Is Charleston SC worth visiting in 2026?▾

Yes. Charleston was named the #1 city in the world by Travel + Leisure readers in 2016, 2018, 2022, and 2024 — the only US city to repeat the title. 2026 brings the new Concourse B at Charleston International Airport, the McLeod Plantation expansion, and complete Hurricane Helene recovery on the SC coast, making it an especially strong year to visit.

Should we stay in downtown Charleston or on Isle of Palms?▾

Stay downtown if it is your first visit and you want to walk to historic sites, restaurants, and tours without a rental car. Stay on Isle of Palms or another barrier island if you want a beach-focused week with a kitchen, multiple bedrooms, and pool access. Many families split the trip — three nights downtown, four nights on the beach.

What is the best beach near Charleston for families?▾

Isle of Palms County Park is the best for families who want full amenities — lifeguards, restrooms, snack bar, chair rentals, $10 parking. Sullivan's Island is better for quieter days with no commercial development. Folly Beach is more affordable and dog-friendly. Kiawah's Beachwalker County Park has the prettiest sand but parking fills by 11 a.m. on summer weekends.
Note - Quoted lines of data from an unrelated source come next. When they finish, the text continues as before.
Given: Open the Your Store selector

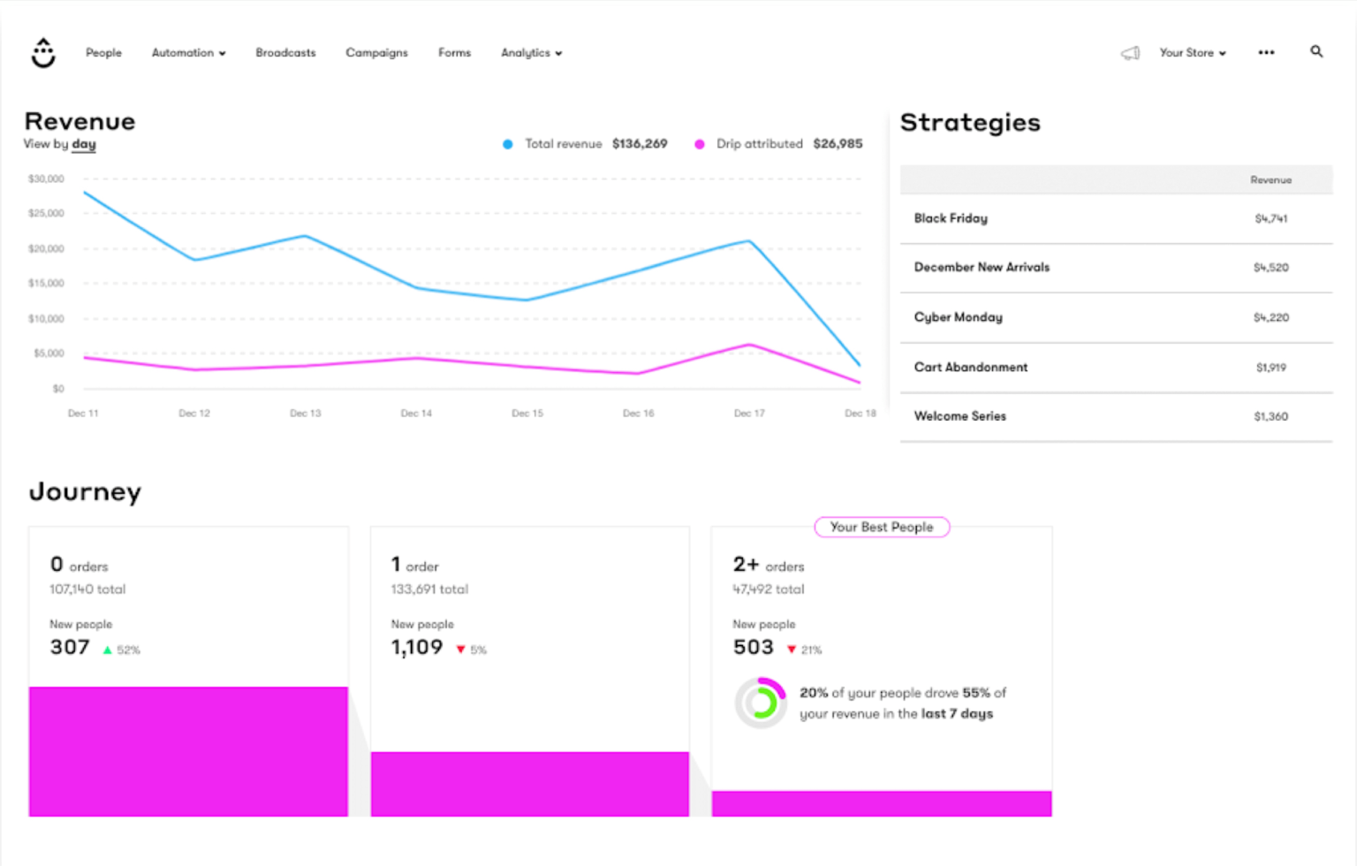Looking at the screenshot, I should tap(1191, 52).
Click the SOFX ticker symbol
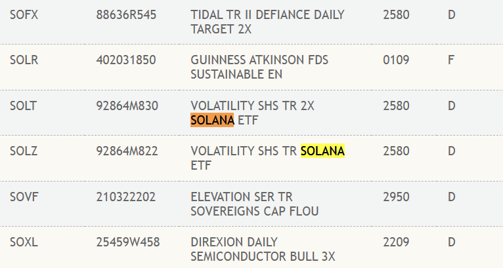This screenshot has width=503, height=268. [24, 14]
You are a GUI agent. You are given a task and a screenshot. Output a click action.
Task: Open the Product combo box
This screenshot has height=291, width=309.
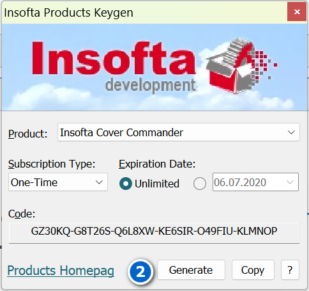point(179,132)
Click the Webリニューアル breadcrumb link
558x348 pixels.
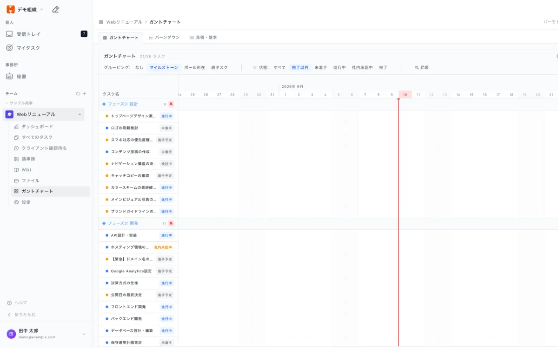[124, 22]
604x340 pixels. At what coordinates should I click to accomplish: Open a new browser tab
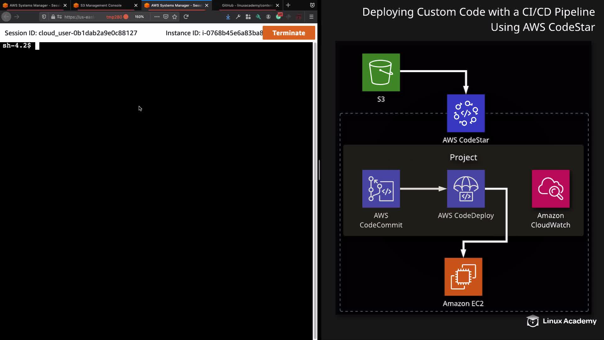point(288,5)
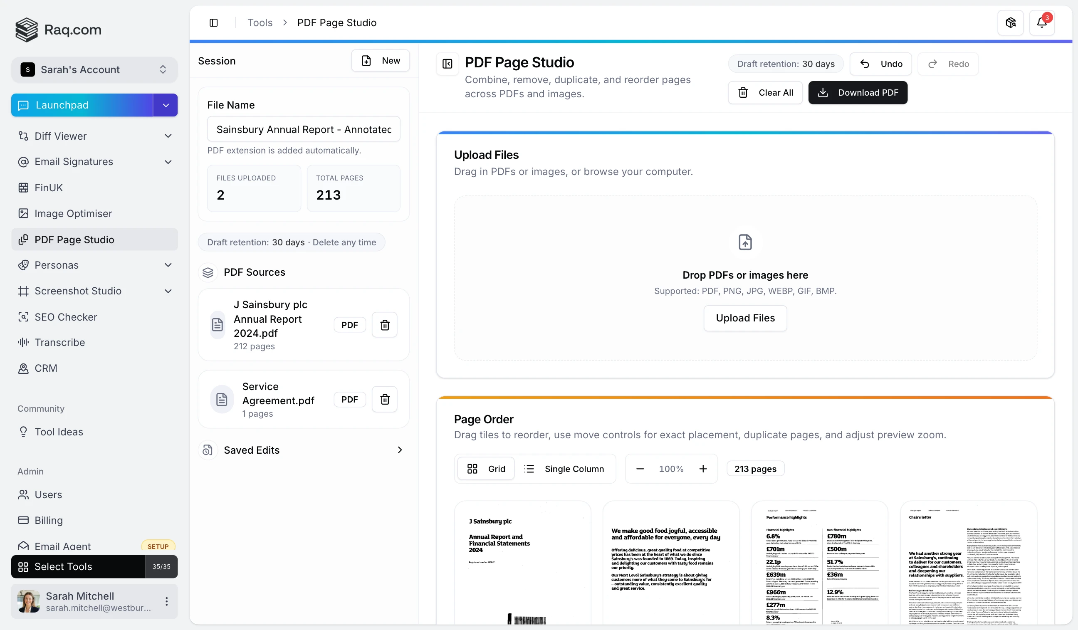Click the Download PDF button
The height and width of the screenshot is (630, 1078).
(x=858, y=92)
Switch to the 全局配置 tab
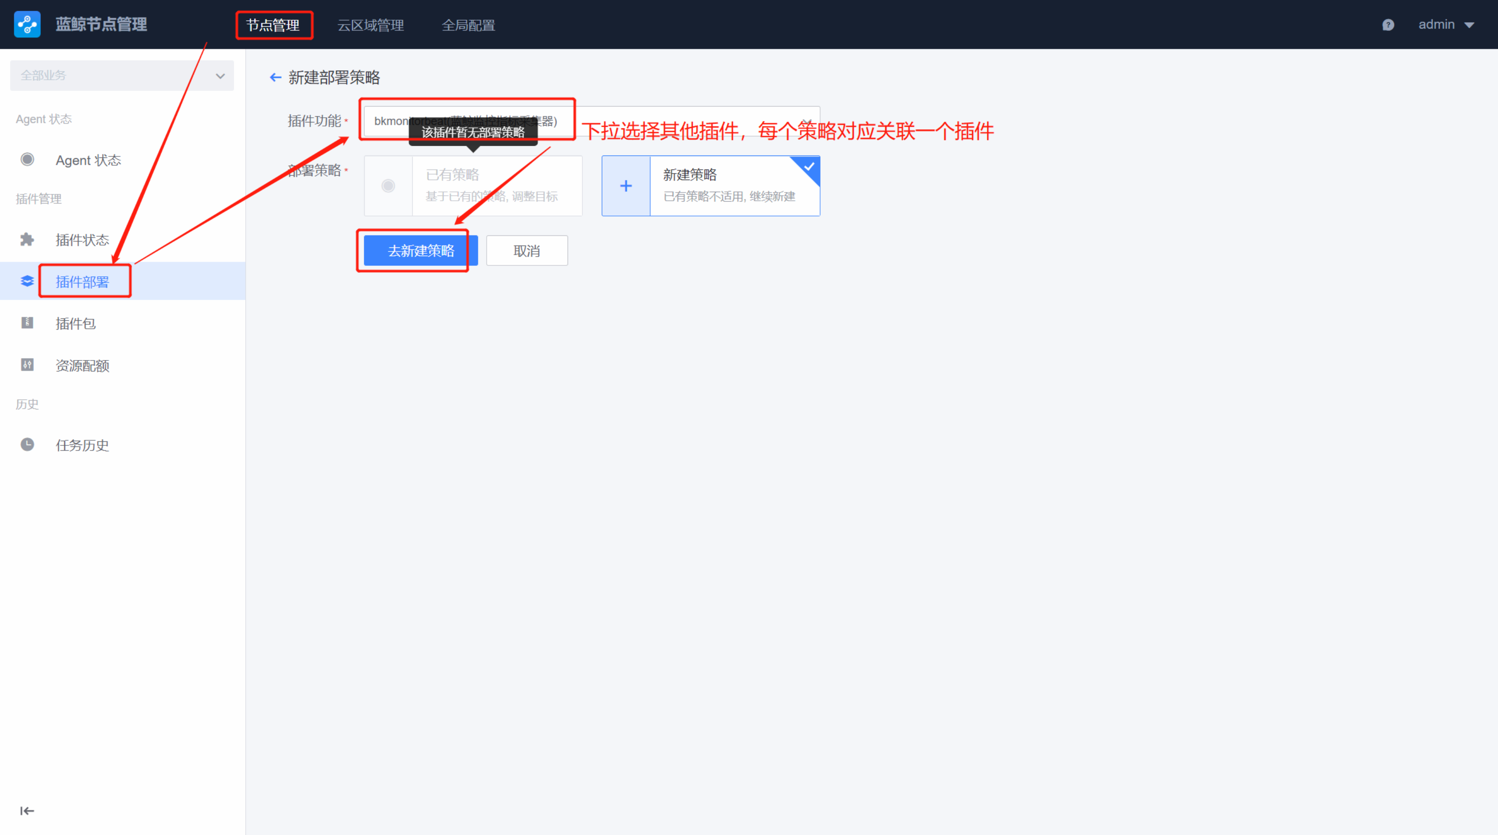This screenshot has height=835, width=1498. click(468, 25)
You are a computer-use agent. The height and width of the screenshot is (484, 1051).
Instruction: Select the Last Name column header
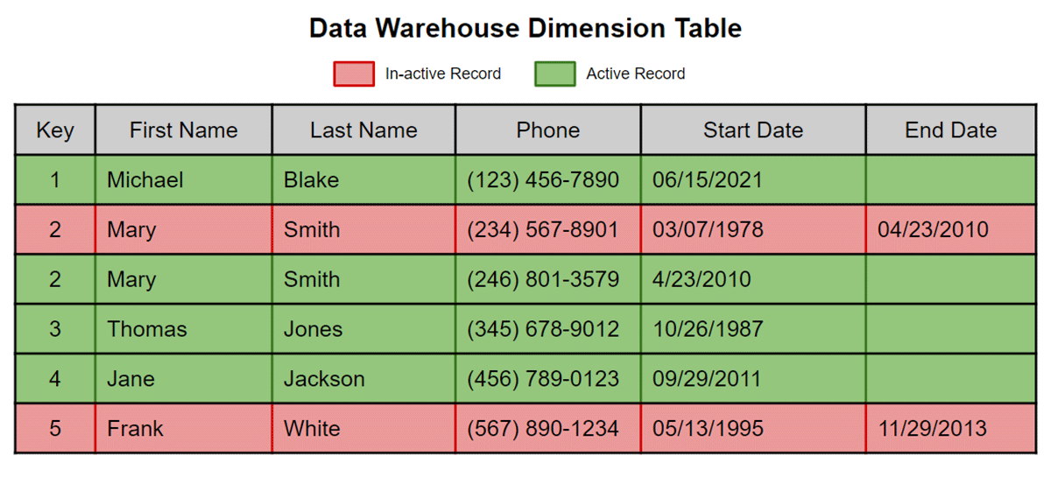pyautogui.click(x=363, y=130)
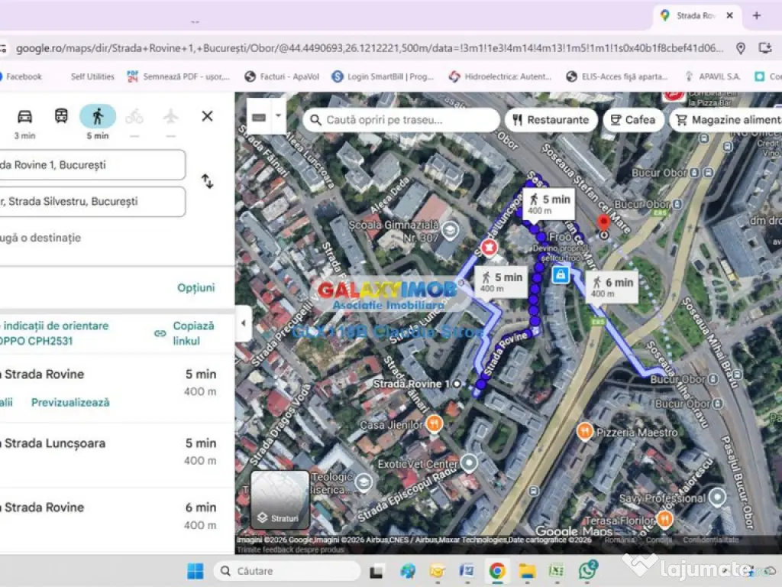Open the dropdown arrow beside keyboard icon
Screen dimensions: 782x587
(x=278, y=117)
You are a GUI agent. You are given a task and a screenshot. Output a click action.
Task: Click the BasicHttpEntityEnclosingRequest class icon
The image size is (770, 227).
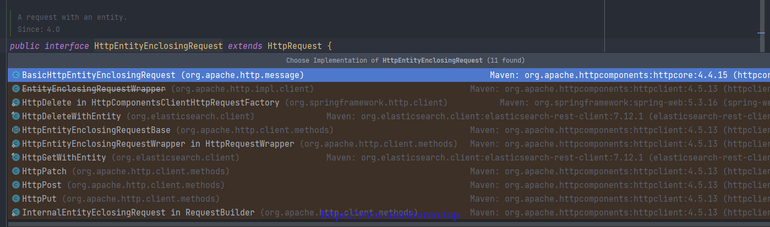click(x=16, y=75)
How many days do you need in Charleston?▾

Three full days covers the historic downtown, one plantation tour, and Fort Sumter. A full week lets you split between downtown and a barrier island, fitting in two plantations, two beaches, and a Wadmalaw Island tea garden or Angel Oak day trip. We recommend five to seven nights minimum for a first-time family vacation.

Do I need a rental car in Charleston?▾

Not for a downtown-only trip — Charleston's historic peninsula is the most walkable urban area in the South, and the DASH downtown shuttle runs free. You will need a rental car if you are basing on Isle of Palms, Sullivan's Island, Folly Beach, Kiawah, or Edisto. Pick the car up at Charleston International Airport for the lowest rates.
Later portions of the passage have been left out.